ST. PAUL, Minn. (WCCO/AP) — Minnesota officials announced Monday that schools will get about $636 million in back pay from state government soon thanks to an improved economy and a law putting them first in line for surplus tax collections.
Democratic Gov. Mark Dayton and leaders of the Democratic legislative majorities highlighted the payback as a sign the state is back on track and close to satisfying more than $2.8 billion in IOUs that piled up during lean times. The latest installment leaves about $238 million in outstanding debt to schools.
The payments to individual districts will go out on Oct. 26, state officials said. The per-district amounts are based on their enrollment and will be announced in a few weeks.
“The benefactors today are Minnesota kids, Minnesota schools and Minnesotans who value a balanced and honest budget,” said House Speaker Paul Thissen, DFL-Minneapolis. “Education is the single most important thing that we can focus on to ensure our state’s greatness, not just today and tomorrow, but in the generation to come.”
Dayton said the state was able to repay schools because Minnesota’s economy is improving and revenue exceeded expectations.
“We are not resting on our laurels at all, but this a tribute to the Minnesota economy and I thank Minnesota workers and Minnesota employers for making this accelerated repayment possible,” he said.
But Republicans said they deserved the credit because the repayment is based on a budget that was adopted when they were in charge in 2011. That two-year budget expired on June 30, the trigger point for determining how much money was left to turn back to schools.

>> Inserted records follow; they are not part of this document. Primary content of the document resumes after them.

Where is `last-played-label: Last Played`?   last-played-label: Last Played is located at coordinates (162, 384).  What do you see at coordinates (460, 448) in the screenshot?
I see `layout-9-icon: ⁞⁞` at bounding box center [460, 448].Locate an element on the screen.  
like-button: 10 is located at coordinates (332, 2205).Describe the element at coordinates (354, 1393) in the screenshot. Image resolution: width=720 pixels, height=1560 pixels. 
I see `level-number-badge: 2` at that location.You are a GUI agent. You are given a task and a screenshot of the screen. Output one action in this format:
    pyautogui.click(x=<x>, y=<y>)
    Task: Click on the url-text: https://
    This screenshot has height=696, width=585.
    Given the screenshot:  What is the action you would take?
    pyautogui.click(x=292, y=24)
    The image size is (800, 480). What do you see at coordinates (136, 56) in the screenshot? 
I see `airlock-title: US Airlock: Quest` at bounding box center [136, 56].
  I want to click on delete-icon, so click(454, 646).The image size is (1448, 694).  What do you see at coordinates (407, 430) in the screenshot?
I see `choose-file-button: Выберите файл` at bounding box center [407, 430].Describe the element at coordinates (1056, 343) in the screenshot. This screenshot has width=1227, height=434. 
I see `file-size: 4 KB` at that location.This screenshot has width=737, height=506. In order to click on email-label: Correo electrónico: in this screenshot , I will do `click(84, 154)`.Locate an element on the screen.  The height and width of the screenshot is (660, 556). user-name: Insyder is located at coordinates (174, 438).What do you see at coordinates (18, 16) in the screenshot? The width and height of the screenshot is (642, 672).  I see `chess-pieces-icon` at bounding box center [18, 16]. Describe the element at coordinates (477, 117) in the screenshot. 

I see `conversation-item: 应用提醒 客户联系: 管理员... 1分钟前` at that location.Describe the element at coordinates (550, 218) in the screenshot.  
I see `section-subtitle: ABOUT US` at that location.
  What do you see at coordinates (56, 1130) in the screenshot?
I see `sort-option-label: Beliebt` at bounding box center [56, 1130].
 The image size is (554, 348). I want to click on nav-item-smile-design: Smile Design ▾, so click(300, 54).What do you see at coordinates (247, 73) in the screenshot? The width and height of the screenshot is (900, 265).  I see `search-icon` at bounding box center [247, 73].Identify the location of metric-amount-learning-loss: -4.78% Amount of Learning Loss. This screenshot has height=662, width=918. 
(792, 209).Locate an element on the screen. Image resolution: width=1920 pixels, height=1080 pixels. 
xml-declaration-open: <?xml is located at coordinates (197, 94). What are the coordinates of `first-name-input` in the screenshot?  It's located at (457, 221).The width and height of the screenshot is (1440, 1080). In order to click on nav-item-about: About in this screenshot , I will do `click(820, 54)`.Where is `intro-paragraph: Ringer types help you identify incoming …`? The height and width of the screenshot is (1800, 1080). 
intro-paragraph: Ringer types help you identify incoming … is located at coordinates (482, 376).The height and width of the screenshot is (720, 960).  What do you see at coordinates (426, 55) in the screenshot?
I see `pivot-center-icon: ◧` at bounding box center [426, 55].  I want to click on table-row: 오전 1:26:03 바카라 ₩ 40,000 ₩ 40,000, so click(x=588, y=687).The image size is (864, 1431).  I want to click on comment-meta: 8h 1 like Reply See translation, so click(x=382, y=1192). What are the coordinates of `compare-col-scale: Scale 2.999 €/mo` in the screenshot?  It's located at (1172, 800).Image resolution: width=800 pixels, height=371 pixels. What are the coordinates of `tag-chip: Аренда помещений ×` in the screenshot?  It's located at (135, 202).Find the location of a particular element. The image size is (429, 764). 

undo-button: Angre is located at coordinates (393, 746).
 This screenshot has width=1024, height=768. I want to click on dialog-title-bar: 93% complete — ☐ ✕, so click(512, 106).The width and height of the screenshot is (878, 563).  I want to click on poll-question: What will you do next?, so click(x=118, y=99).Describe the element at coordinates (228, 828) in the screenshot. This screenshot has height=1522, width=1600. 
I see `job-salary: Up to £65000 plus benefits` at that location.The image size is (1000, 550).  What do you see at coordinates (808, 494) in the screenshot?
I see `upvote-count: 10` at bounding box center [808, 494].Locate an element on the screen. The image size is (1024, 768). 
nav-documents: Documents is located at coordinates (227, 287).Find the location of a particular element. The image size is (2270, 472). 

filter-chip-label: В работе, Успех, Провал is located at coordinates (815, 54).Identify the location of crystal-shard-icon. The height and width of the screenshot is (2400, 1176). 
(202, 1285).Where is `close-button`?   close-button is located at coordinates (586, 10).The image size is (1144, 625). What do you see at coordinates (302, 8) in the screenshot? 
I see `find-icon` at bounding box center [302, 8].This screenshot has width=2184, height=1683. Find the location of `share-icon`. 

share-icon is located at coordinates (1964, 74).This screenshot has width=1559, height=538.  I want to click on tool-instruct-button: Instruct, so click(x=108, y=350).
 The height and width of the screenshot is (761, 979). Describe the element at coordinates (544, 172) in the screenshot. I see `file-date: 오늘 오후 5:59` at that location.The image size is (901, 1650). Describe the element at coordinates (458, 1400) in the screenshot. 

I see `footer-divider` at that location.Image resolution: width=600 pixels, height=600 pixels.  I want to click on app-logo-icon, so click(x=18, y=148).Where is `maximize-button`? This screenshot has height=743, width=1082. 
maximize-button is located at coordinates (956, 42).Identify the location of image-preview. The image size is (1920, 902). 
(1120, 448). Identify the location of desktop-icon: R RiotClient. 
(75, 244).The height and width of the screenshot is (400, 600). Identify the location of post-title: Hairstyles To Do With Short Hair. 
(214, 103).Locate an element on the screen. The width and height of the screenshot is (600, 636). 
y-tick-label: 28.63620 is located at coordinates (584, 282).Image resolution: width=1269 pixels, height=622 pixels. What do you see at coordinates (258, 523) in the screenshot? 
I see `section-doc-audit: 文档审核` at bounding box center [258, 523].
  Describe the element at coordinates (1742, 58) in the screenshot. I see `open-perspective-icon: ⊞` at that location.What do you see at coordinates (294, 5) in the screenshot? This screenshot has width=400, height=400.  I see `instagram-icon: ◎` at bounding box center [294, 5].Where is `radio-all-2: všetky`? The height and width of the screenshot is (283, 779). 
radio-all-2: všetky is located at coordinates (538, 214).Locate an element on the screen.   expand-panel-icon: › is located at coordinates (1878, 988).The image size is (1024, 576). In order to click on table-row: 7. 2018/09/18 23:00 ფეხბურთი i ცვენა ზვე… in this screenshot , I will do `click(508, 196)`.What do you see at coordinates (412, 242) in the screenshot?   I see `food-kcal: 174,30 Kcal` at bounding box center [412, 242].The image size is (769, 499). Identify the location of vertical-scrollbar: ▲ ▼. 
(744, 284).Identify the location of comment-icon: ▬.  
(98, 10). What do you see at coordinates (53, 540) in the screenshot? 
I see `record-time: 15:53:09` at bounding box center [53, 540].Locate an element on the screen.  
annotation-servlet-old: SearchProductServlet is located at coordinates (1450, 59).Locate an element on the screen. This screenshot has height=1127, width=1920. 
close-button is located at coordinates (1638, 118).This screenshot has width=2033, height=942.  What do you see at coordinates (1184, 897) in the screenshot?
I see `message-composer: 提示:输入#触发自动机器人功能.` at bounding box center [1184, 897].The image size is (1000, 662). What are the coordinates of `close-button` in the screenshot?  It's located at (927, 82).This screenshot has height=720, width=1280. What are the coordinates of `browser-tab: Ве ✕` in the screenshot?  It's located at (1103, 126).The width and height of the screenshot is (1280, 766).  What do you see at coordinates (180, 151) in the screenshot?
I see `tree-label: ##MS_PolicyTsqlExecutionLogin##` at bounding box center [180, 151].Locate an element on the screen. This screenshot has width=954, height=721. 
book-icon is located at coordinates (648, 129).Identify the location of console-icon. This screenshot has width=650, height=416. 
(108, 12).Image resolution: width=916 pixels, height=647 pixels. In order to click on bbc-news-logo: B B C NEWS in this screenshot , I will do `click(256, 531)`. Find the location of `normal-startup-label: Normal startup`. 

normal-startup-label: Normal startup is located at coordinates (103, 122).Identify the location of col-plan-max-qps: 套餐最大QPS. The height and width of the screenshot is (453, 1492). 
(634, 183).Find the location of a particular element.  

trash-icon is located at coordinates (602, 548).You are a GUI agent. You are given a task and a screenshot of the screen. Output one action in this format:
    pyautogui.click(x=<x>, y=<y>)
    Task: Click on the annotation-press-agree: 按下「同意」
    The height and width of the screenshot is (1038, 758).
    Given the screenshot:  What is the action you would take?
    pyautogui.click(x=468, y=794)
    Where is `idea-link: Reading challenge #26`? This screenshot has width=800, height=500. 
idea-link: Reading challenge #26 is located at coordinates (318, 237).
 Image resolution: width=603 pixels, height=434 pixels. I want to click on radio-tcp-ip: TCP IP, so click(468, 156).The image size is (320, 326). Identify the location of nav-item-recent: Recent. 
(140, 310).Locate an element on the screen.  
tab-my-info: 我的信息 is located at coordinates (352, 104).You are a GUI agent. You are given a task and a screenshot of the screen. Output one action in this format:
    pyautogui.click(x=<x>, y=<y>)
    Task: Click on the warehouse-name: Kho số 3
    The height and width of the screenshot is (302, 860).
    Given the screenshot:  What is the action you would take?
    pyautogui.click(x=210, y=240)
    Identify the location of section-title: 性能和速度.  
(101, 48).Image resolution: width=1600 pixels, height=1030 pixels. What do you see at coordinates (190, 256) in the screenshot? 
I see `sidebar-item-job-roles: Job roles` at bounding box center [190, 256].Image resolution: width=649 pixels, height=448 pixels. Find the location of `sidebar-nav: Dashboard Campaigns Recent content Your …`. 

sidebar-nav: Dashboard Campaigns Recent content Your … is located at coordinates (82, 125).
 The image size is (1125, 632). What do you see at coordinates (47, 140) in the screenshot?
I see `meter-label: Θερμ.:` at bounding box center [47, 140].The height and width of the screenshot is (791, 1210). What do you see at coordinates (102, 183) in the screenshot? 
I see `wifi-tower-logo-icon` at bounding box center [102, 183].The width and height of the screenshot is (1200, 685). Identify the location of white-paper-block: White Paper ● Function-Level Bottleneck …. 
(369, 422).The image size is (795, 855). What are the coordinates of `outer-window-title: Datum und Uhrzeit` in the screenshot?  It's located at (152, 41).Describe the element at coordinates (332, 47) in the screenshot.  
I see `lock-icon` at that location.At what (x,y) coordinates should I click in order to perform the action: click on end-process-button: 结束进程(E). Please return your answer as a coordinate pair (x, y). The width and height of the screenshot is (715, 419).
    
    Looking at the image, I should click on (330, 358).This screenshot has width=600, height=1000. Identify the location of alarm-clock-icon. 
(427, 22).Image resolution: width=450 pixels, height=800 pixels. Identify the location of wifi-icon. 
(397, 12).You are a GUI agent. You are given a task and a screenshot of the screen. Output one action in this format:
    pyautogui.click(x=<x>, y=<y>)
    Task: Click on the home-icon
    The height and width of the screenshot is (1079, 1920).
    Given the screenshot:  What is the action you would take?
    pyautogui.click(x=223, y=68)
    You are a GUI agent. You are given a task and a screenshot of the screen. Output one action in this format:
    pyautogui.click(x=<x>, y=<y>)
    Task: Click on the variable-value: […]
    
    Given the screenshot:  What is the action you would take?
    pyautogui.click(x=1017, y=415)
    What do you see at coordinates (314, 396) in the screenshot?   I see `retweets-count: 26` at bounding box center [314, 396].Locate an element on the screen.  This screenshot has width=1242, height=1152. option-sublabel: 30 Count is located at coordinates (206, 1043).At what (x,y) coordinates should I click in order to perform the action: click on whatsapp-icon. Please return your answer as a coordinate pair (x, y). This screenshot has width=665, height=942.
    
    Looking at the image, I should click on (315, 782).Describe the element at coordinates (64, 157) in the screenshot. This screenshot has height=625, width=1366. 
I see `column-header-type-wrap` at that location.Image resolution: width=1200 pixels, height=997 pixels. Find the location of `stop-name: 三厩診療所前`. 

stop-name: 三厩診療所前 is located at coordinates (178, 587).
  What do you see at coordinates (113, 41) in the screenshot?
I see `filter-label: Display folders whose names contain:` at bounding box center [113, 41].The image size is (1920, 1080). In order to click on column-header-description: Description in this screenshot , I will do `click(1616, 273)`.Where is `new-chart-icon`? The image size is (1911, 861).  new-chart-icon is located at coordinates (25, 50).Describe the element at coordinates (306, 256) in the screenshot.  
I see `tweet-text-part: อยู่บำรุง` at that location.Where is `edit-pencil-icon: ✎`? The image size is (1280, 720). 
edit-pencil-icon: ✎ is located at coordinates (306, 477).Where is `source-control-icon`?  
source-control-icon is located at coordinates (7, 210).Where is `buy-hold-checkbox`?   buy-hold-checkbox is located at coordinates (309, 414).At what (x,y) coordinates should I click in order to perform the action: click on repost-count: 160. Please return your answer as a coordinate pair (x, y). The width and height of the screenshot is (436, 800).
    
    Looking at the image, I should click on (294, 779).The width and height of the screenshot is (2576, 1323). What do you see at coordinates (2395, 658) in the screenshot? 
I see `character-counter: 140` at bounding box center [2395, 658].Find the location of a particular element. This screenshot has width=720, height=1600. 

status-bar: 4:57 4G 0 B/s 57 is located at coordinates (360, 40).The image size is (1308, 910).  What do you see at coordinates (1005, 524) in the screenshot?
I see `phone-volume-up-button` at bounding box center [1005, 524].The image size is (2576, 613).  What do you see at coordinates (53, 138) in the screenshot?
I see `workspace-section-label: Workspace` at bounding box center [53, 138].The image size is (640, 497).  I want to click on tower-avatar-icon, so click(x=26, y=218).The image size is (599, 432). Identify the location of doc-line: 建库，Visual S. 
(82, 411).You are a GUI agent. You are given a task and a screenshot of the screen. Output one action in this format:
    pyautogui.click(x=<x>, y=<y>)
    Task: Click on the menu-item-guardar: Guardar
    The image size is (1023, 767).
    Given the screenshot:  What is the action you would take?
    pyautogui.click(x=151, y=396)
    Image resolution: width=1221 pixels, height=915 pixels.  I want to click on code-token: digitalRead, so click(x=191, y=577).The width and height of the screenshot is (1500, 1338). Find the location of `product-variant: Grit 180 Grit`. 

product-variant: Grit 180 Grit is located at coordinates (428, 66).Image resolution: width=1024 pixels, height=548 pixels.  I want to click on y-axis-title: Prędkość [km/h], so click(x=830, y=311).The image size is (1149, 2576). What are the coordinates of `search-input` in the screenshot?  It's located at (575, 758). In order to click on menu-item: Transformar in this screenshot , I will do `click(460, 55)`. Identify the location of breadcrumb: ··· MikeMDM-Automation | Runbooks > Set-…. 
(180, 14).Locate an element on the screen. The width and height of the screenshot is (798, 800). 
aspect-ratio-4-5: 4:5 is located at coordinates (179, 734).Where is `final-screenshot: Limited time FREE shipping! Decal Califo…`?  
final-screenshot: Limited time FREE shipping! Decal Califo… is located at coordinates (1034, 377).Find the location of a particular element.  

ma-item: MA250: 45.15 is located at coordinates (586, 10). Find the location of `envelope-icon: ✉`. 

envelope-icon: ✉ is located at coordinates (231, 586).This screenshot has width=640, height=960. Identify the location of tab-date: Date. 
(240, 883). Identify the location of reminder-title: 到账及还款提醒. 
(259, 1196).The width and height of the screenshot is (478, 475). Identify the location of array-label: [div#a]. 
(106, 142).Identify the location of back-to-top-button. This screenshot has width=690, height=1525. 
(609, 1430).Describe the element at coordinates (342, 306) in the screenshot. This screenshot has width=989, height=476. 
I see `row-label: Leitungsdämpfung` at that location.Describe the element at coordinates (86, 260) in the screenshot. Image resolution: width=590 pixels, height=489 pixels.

“Their plan was ‘Let’s rely on the GOP surpluses’ to pay back the schools. That planned worked,” Rep. Kelby Woodard, R-Belle Plaine, said of Democrats.
The reason the school spending decision is news now is that a law enacted this spring gave finance officials until Monday to figure out the pool of available money. Most of the amount bound for schools resulted from tax revenues that exceeded expectations. But another fraction is attributed to the state spending less than it expected on publicly subsidized health programs, property tax credits and agency operating budgets.
School leaders are sensitive about the payback. They fear that money previously committed to them will be perceived as a windfall. The IOUs were the result of the state holding back longer than usual on regular allowances sent to schools, an accounting trick that made the state’s own deficit appear smaller.
Many schools had to take out short-term loans or dip into rainy-day accounts to get by. Scott Croonquist, executive director of the Association of Metropolitan School Districts, said parents shouldn’t expect that schools will be able to add teachers, restore programs or make other investments with the settle-up payments.
“This does not result in any new money for schools,” Croonquist said. “Schools are just going to receive the amount they had coming sooner.”
The next checkpoint comes after Thanksgiving when finance officials publish a new economic forecast. If that shows another surplus, those dollars will also be shipped to schools first.
Dayton said he hopes Minnesota’s recovery will stay on course to quickly pay off the remaining debt, but he expressed worry about budget standoffs in Washington threatening to derail economic growth.
Republicans said they were skeptical Minnesota’s economy would churn out enough money for government to both repay the schools and allow for the repeal of some new taxes that even some legislative Democrats want scrapped.
It is progress, but not a solution to the problems schools still face. Large class sizes, for example. At Highland Park Senior High School in St. Paul, some classes have more than 50 students in them.
The district said they’re in the process of hiring more teachers, and in the meantime splitting up some classes with the help of substitutes.